* Today in Black History - January 19 *
1918 - John Harold Johnson is born in Arkansas City, Arkansas.
He will become the founder and president of Johnson
Publishing Company, Inc., the most prosperous African
American publishing company in America. His company will
publish the "Negro Digest"(his first), "Ebony," "Jet,"
"Black Star," "Black World" and "Ebony Jr." magazines. He
will receive numerous awards, including the Horatio Alger
Award, the NAACP Spingarn Medal and the National Newspaper
Publishers Association's Henry Johnson Fisher Award for
outstanding contributions to publishing. He will be the
first Black person to appear on the Forbes 400 Rich List,
and have a fortune estimated at close to $500 million. He
will join the ancestors on August 8, 2005.
1952 - The PGA Tournament Committee votes to allow African American
golfers to compete in sanctioned golf tournaments.
1957 - Ottis Jerome "O.J." Anderson is born in West Palm Beach, Florida.
He will be a football and track star at Forest Hill High School
in West Palm Beach, Florida before graduating in 1975. He will
go on to attend the University of Miami on a full athletic
scholarship and earn a degree in Physical Education. During his
college career, he will break Chuck Foreman’s career rushing
records at the University of Miami, becoming the first player to
rush for more than 1,000 yards in the school’s history his senior
year with 1,266 yards. He will be selected in the first round of
the 1979 NFL Draft, the 8th overall pick, by the St. Louis
Cardinals. He will have what is probably the greatest debut game
in NFL history when he rushes for 193 yards. His single season
1,605 rushing yard performance will be one of the few bright
spots in the Cardinals' 1979 season, when they finished 5-11. He
will earn the first of back-to-back Pro Bowl selections that year.
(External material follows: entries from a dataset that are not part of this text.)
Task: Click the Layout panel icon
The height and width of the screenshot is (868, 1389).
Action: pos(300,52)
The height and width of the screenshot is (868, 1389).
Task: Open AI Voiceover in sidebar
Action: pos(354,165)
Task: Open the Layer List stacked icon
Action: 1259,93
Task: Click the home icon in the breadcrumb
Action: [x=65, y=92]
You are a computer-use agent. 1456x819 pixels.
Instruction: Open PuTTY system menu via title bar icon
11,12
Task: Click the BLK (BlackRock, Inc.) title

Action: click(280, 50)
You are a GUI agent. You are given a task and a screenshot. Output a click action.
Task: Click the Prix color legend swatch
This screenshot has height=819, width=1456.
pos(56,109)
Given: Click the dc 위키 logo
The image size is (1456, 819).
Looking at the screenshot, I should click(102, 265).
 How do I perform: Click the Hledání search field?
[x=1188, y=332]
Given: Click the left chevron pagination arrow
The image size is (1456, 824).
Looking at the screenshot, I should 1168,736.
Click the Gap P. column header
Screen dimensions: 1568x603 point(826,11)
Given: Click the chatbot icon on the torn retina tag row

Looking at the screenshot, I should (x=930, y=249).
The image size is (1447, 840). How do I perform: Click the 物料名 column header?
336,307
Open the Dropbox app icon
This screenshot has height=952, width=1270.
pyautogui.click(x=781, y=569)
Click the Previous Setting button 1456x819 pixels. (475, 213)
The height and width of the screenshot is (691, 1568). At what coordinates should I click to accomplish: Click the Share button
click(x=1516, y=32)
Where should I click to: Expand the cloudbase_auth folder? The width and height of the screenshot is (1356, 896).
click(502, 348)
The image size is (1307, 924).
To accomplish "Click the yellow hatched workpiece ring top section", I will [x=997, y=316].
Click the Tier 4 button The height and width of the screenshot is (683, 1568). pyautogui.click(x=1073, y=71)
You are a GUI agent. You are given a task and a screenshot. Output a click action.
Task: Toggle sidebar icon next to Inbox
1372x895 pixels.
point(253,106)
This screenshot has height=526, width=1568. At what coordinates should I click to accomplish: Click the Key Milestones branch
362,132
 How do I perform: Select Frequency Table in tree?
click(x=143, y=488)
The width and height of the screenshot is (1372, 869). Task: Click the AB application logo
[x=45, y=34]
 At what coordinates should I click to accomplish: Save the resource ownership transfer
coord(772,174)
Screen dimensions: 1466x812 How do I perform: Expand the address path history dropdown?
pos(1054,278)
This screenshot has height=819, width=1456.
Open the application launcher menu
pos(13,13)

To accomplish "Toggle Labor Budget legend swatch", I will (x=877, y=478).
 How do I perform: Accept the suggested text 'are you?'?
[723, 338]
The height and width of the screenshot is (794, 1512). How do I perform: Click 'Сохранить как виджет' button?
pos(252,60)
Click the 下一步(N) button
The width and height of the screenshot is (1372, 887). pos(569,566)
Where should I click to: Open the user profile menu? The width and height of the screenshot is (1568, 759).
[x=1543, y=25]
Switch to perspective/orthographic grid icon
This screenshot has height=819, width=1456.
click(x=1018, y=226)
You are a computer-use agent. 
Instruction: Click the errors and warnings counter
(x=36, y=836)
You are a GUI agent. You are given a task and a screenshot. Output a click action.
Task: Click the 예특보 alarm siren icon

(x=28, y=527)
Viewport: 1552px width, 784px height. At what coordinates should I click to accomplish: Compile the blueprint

In his first six seasons, he will rush for over 1,000 yards in
five seasons. The lone exception will be in the 1982 strike-
shortened season, when he rushes for 587 yards in eight games, and
will be as on pace for well over 1,000 yards, if 1982 were a full
16 game season. The Cardinals will make the playoffs in 1982, thanks
to an expanded field due to the brevity of the season. It will be
the franchise's first postseason appearance since 1975 and last
until 1998. He will rush for 58 yards on eight carries against the
Green Bay Packers in the team's lone playoff game. Injuries will
drastically decrease the number of games he will play each season,
and his explosiveness as a tailback. After a year and a half, Stump
Mitchell will emerge as the Cards' top running back, and the
expendable Anderson will be traded to the New York Giants in the
middle of the 1986 season. By this time in his career, it is clear
that he was better used in goal line or short yardage situations.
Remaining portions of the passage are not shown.